Idealia first appears in the Forty Seventh Annual List of Merchant Vessels of the United States, 1915, with official number 213497, signal letters LDNM, port of registry New York, and owned by ELCO.

===General description===
Idealia was a wooden hull, vessel of 84 ft length overall, 76 ft 6 in length at waterline, 13 ft 10 in beam, 6 ft 4 in depth and 4 ft draft according to 1917 registration details.

The yacht's forecastle was devoted to crew space for four men. Aft of it was the dining saloon, capable of seating eight to ten persons at a table with a view outside and storage lockers for dishes, utensils and table linens. Aft of the saloon was the galley that occupied the full width of the vessel below deck. One advantage noted in reviews was that the diesel engine was compact and occupied little space with that compartment behind the galley beyond a watertight bulkhead. Aft on the starboard side was the companionway that led below to a lobby with the owners quarters forward and a large stateroom aft and a bathroom. Storage and space for a large storage battery to supplement the electrical system was aft of the quarters. All owner and guest spaces were finished in mahogany.

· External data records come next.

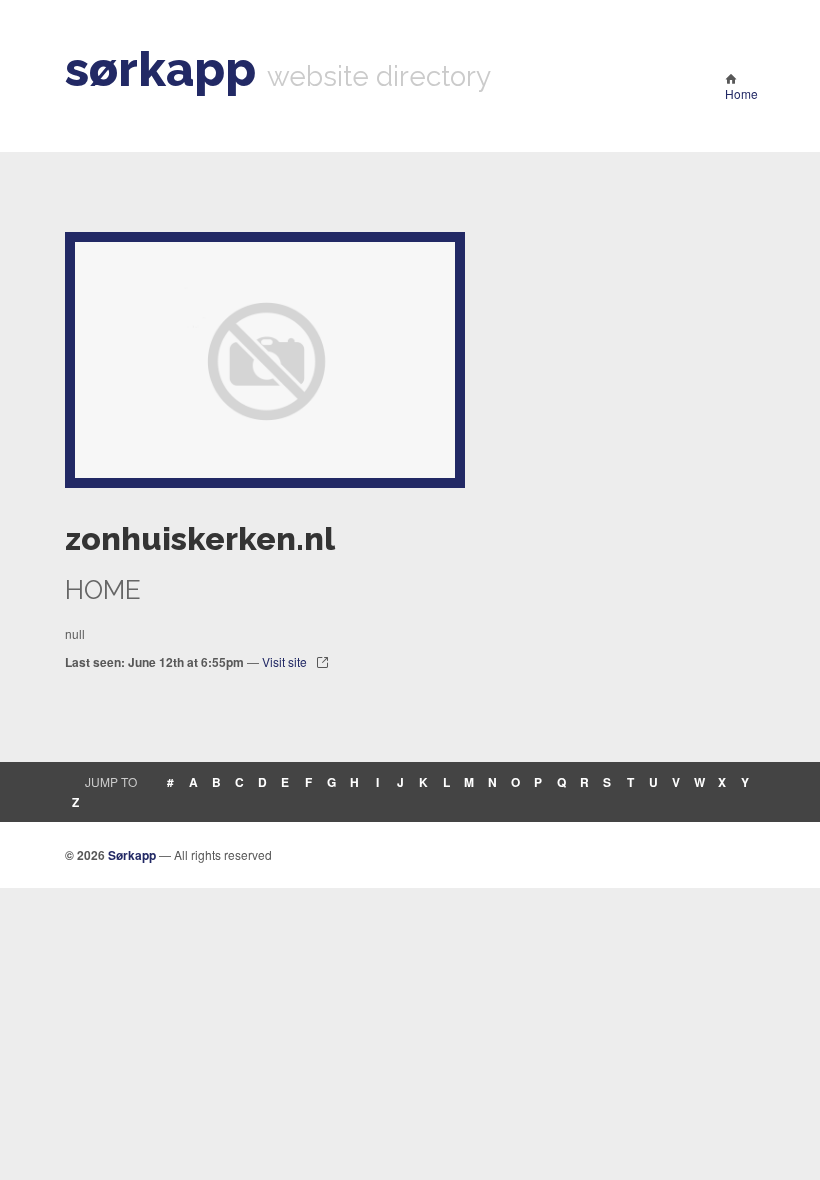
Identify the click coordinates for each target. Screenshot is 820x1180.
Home (741, 93)
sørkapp (160, 69)
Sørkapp (132, 855)
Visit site (284, 661)
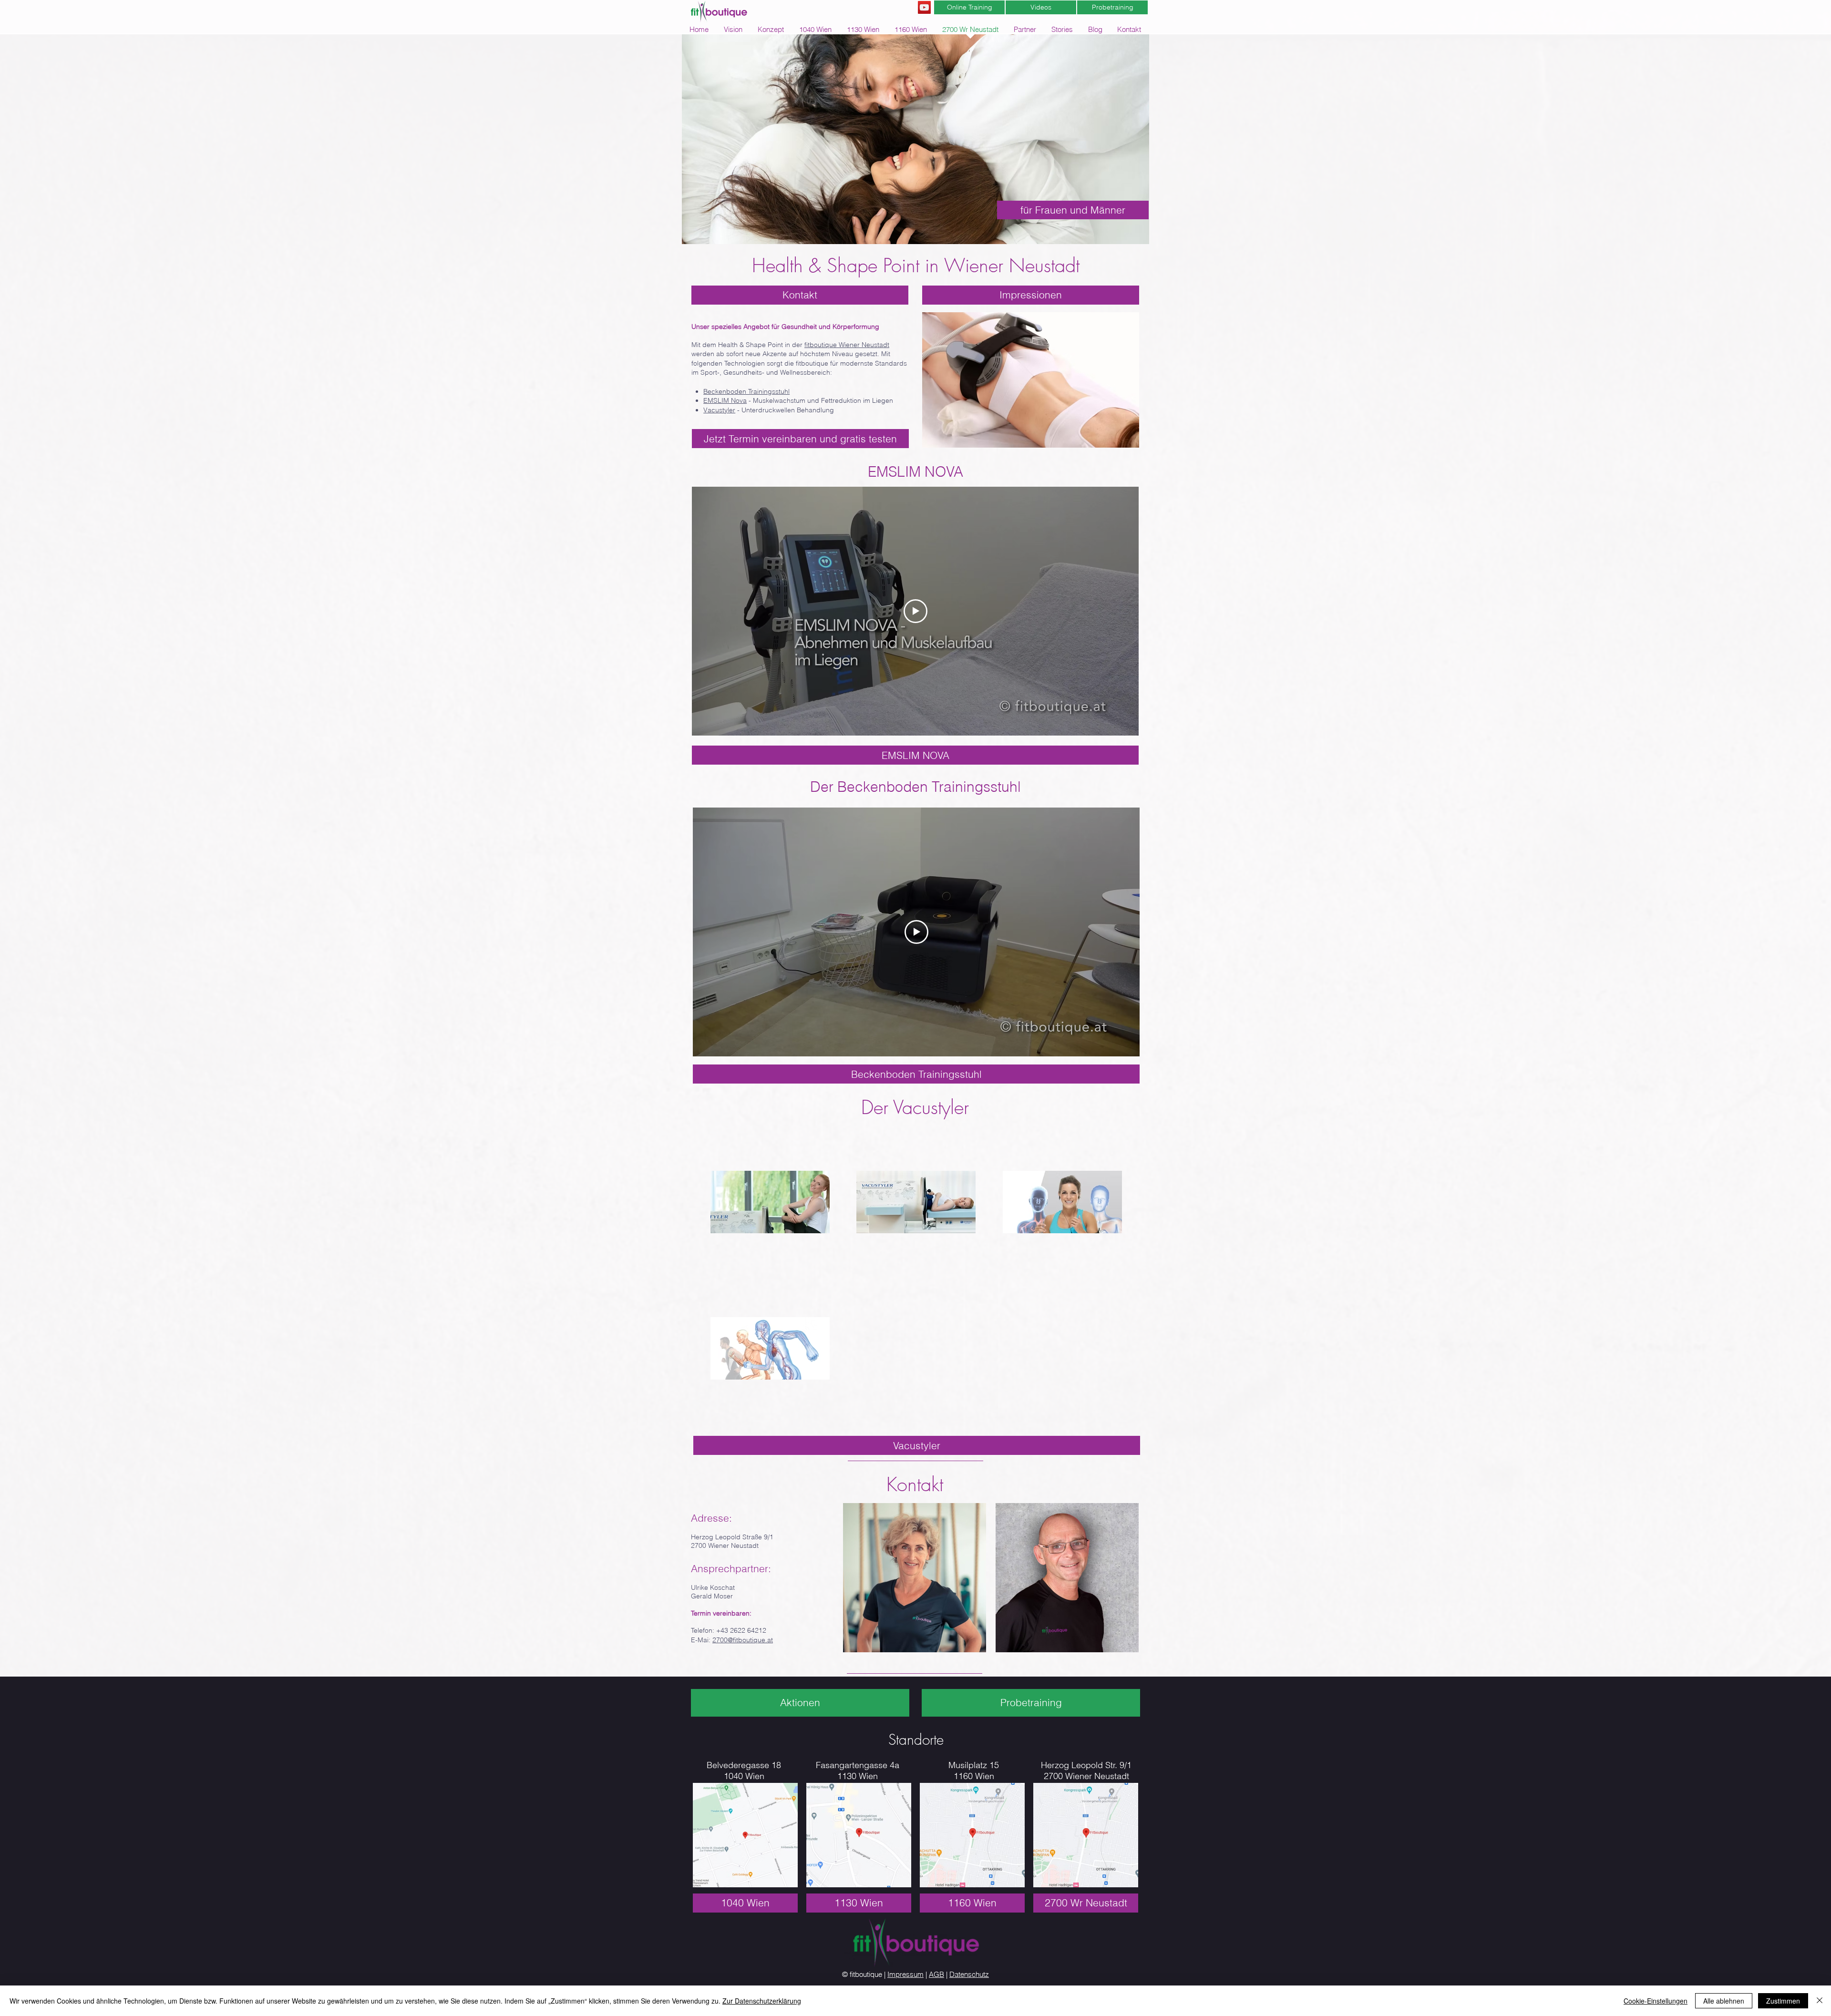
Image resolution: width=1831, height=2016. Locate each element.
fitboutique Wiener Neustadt (846, 344)
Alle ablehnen (1723, 2001)
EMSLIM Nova (725, 400)
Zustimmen (1783, 2001)
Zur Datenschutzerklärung (761, 2001)
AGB (936, 1974)
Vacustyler (719, 410)
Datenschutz (969, 1974)
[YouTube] (924, 7)
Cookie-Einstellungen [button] (1655, 2001)
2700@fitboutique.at (742, 1640)
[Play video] (915, 611)
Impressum (905, 1974)
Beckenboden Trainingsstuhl (746, 391)
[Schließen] (1819, 2000)
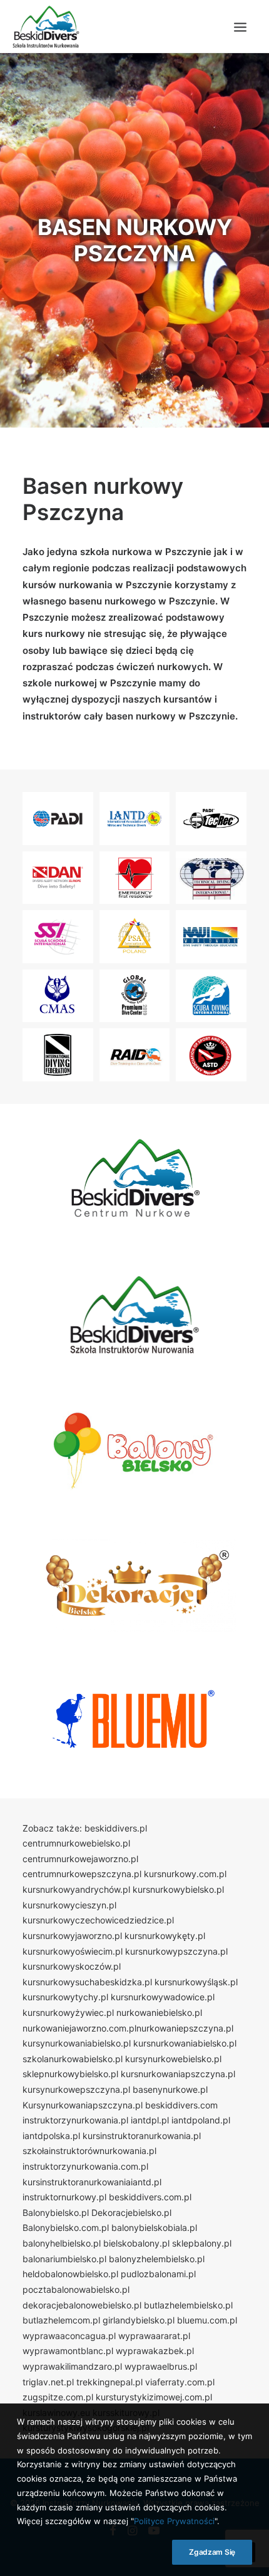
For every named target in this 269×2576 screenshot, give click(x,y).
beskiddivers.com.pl (150, 2197)
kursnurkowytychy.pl (65, 1997)
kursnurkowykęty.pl (164, 1935)
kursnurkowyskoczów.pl (72, 1966)
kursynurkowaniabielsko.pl (77, 2043)
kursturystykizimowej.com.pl (154, 2397)
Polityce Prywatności (174, 2521)
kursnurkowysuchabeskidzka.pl (87, 1982)
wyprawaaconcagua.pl (69, 2335)
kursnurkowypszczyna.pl (176, 1951)
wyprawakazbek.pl (155, 2350)
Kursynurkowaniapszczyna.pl (83, 2105)
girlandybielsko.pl (139, 2320)
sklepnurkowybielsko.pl (70, 2073)
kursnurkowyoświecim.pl (73, 1951)
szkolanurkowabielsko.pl (73, 2058)
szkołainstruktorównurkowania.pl (89, 2150)
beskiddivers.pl (115, 1828)
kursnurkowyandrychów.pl (76, 1889)
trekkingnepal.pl (109, 2382)
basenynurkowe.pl (170, 2089)
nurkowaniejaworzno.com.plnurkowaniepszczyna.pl (128, 2028)
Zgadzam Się (212, 2552)
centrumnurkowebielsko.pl (76, 1843)
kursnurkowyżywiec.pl (68, 2012)
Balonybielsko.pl (56, 2212)
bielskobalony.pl (136, 2243)
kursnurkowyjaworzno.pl (72, 1935)
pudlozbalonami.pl (158, 2273)
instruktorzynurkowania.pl (75, 2120)
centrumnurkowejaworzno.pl (80, 1858)
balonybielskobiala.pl (154, 2227)
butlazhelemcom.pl (61, 2320)
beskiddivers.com (181, 2105)
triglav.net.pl (48, 2382)
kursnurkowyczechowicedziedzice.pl (98, 1920)
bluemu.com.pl (207, 2320)
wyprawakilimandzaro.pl (72, 2366)
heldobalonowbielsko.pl (70, 2273)
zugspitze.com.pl (58, 2397)
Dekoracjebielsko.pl (131, 2212)
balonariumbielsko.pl (64, 2258)
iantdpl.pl (150, 2120)
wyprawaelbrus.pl (160, 2366)
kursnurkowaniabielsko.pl (184, 2043)
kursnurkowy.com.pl (185, 1873)
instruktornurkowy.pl (64, 2197)
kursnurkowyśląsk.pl (196, 1982)
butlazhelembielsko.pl (188, 2305)
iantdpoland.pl (200, 2120)
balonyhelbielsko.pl (62, 2243)
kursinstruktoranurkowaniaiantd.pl (92, 2182)
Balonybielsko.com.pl (66, 2227)
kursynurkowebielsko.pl (173, 2058)
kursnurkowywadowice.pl (163, 1997)
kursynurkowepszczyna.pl (76, 2089)
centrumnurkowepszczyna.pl (82, 1873)
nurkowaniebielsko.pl (159, 2012)
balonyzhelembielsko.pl (157, 2258)
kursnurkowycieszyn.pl (69, 1905)
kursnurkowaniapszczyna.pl (178, 2073)
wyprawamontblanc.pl (68, 2350)
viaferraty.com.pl (180, 2382)
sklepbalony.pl (201, 2243)
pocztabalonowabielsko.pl (76, 2289)
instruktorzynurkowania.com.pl (85, 2166)
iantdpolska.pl (51, 2135)
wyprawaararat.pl (154, 2335)
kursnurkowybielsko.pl (178, 1889)
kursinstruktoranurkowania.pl (142, 2135)
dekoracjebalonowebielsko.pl (82, 2305)
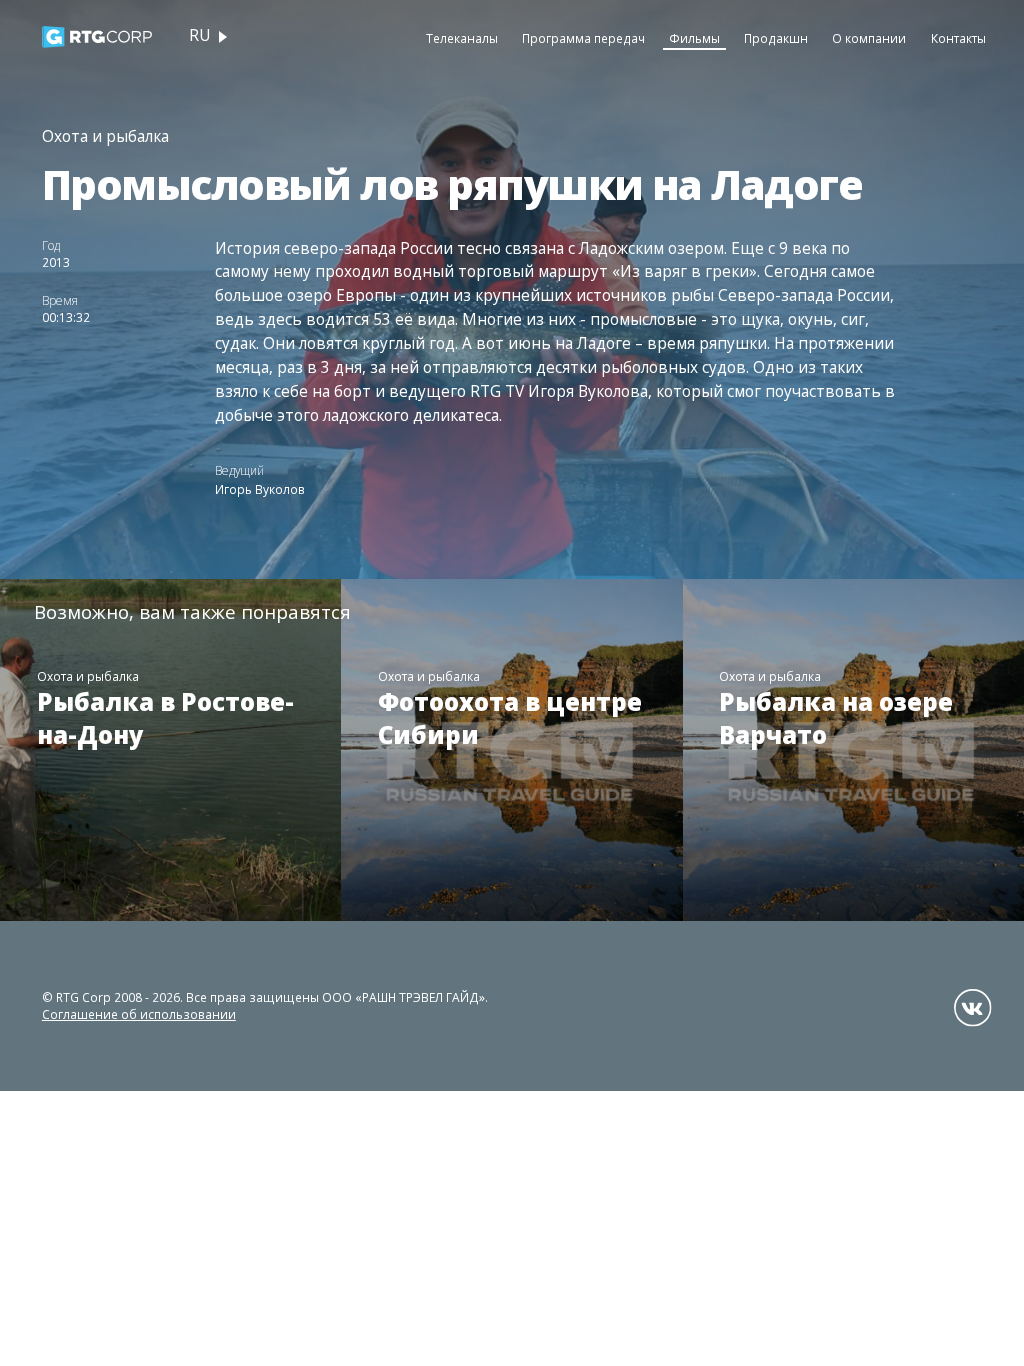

The register of Merchant vessels of the United States for the year ending 30 June 1916 still shows ELCO as owner of the vessel. By 25 May 1917, when the vessel was delivered to the Navy, the Navy data shows Ira D. Bertolet Jr. as owner indicating a sale by ELCO.

====Engines====
The original engine was provided by the New London Ship and Engine Company (NELSECO) and described as American-Nuremberg heavy oil diesel engine. It was a reversible, air started, two cycle engine with six working cylinders and one two stage air compression cylinder that was rated at 150 horsepower at 550 revolutions per minute. To avoid possibility of not having compressed air to start the main engine a hand startable 10 horsepower auxiliary air compressor engine that also drove a 5kW generator was installed.

The original two stroke engine was replaced by a NELSECO 120 horsepower four cycle engine by February 1915.

== World War I service ==
Idealia was acquired under free least by the Navy on 25 May 1917 and commissioned the same day designated (SP-125). Navy data shows the vessel, with a thirteen-man crew, having a cruising speed of 12 knots, a maximum speed of 14 knots with an endurance of 868 nmi. The vessel was armed with a single one pounder gun and two machine guns.

Idealia was assigned to the 4th Naval District, based at Cape May, New Jersey, and operated as a harbor entrance patrol craft on the Delaware River and at Philadelphia, Pennsylvania, and in Delaware Bay. She was returned to her owner, Ira D. Bertolet Jr., of Philadelphia, 22 November 1918.